Limiting the Development of Anti-Cancer Drug Resistance in a Spatial Model of Micrometastases

TL;DR

This study uses a spatial tumor model to identify chemotherapy dosing schedules that can better prevent resistance in micrometastases, potentially improving metastatic cancer treatment.

Contribution

It introduces a hybrid spatial model analyzing how different dosing schedules affect resistance development in metastatic tumors, highlighting effective fractionated protocols.

Findings

Certain fractionated-dose protocols outperform metronomic therapy in eradicating resistant micrometastases.

Protocols are effective across different resistance scenarios and cell line responsiveness.

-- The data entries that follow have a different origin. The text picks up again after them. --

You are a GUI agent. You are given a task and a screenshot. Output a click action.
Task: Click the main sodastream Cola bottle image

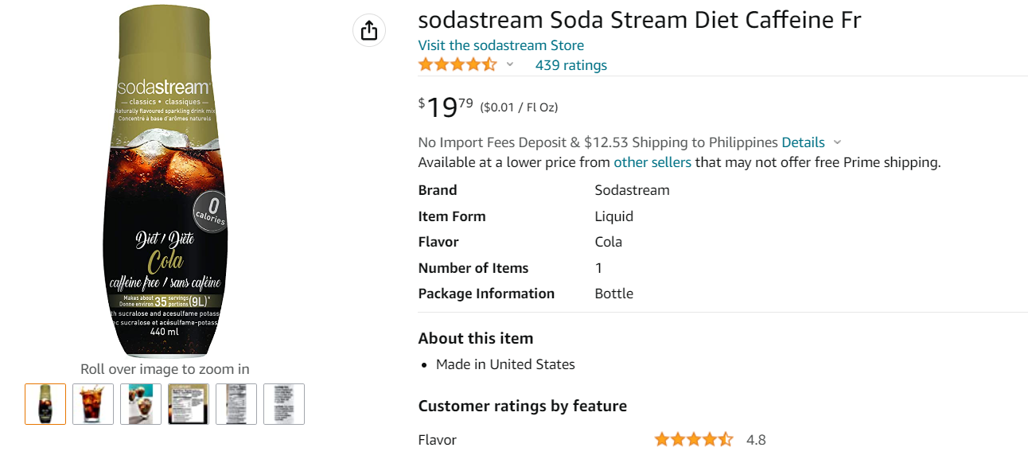tap(165, 181)
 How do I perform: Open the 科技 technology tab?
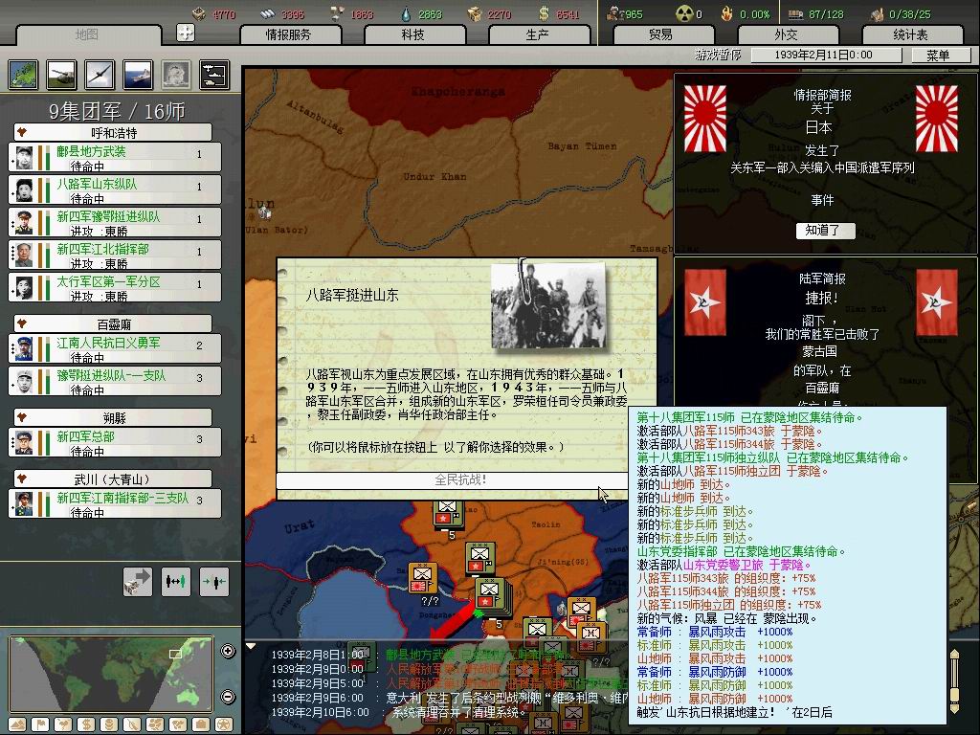(x=412, y=34)
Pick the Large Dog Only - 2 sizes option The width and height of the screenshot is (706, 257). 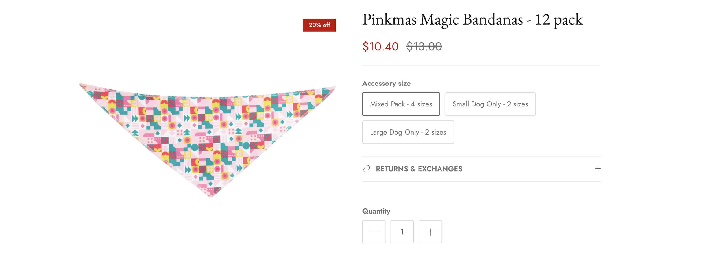[x=408, y=132]
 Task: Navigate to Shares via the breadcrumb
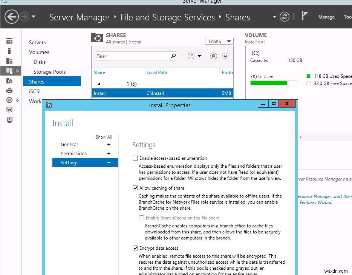click(238, 17)
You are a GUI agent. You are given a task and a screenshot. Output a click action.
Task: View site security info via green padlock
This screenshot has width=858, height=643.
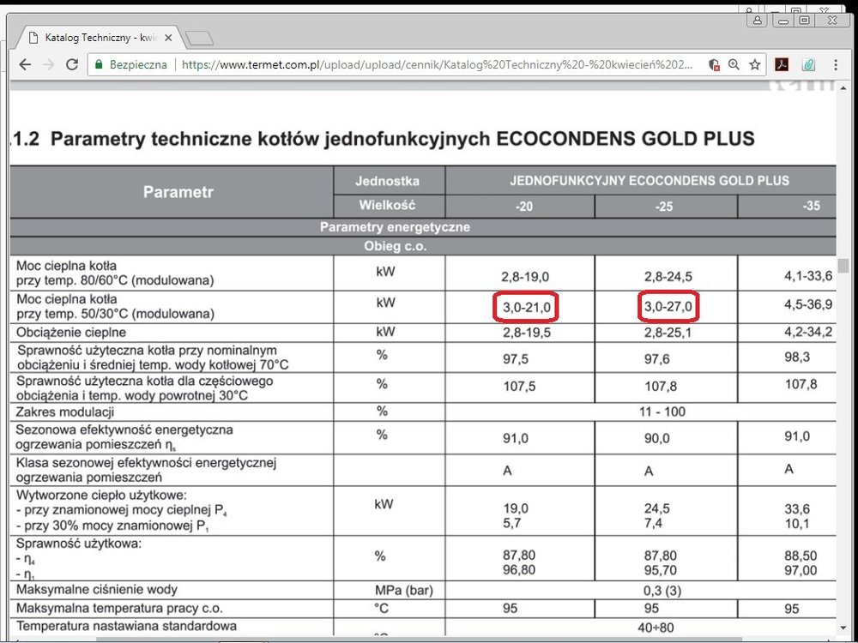click(x=100, y=64)
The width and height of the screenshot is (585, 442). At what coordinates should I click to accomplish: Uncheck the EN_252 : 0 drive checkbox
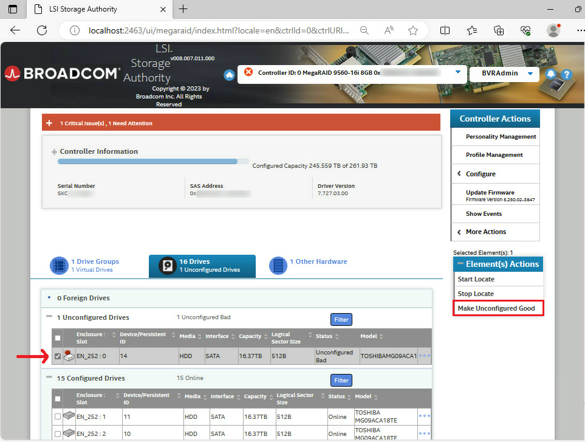click(58, 356)
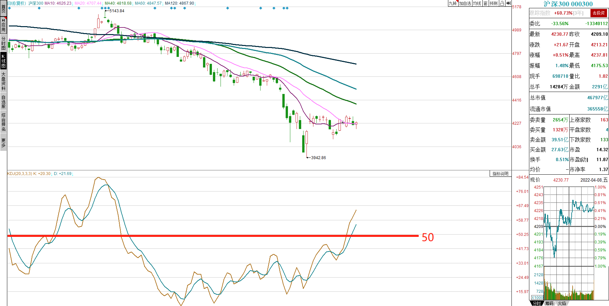This screenshot has width=609, height=306.
Task: Toggle the lock icon in chart toolbar
Action: pos(502,3)
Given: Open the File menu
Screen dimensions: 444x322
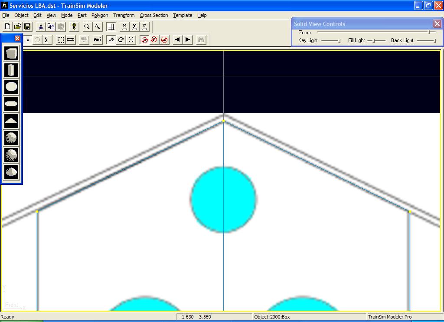Looking at the screenshot, I should point(6,15).
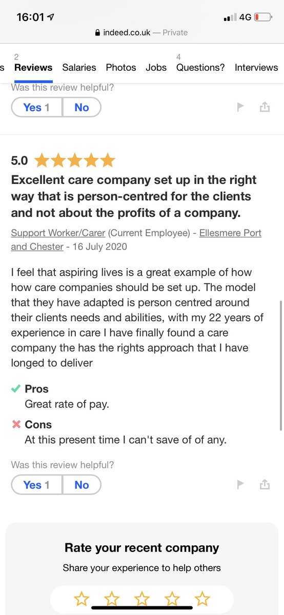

The study suggests optimized scheduling can limit metastatic progression.

Abstract

While chemoresistance in primary tumors is well-studied, much less is known about the influence of systemic chemotherapy on the development of drug resistance at metastatic sites. In this work, we use a hybrid spatial model of tumor response to a DNA damaging drug to study how the development of chemoresistance in micrometastases depends on the drug dosing schedule. We separately consider cell populations that harbor pre-existing resistance to the drug, and those that acquire resistance during the course of treatment. For each of these independent scenarios, we consider one hypothetical cell line that is responsive to metronomic chemotherapy, and another that with high probability cannot be eradicated by a metronomic protocol. Motivated by experimental work on ovarian cancer xenografts, we consider all possible combinations of a one week treatment protocol, repeated for three weeks, and constrained by the total weekly drug dose. Simulations reveal a small number of fractionated-dose protocols that are at least as effective as metronomic therapy in eradicating micrometastases with acquired resistance (weak or strong), while also being at least as effective on those that harbor weakly pre-existing resistant cells. Given the responsiveness of very different theoretical cell lines to these few fractionated-dose protocols, these may represent more effective ways to schedule chemotherapy with the goal of limiting metastatic tumor progression.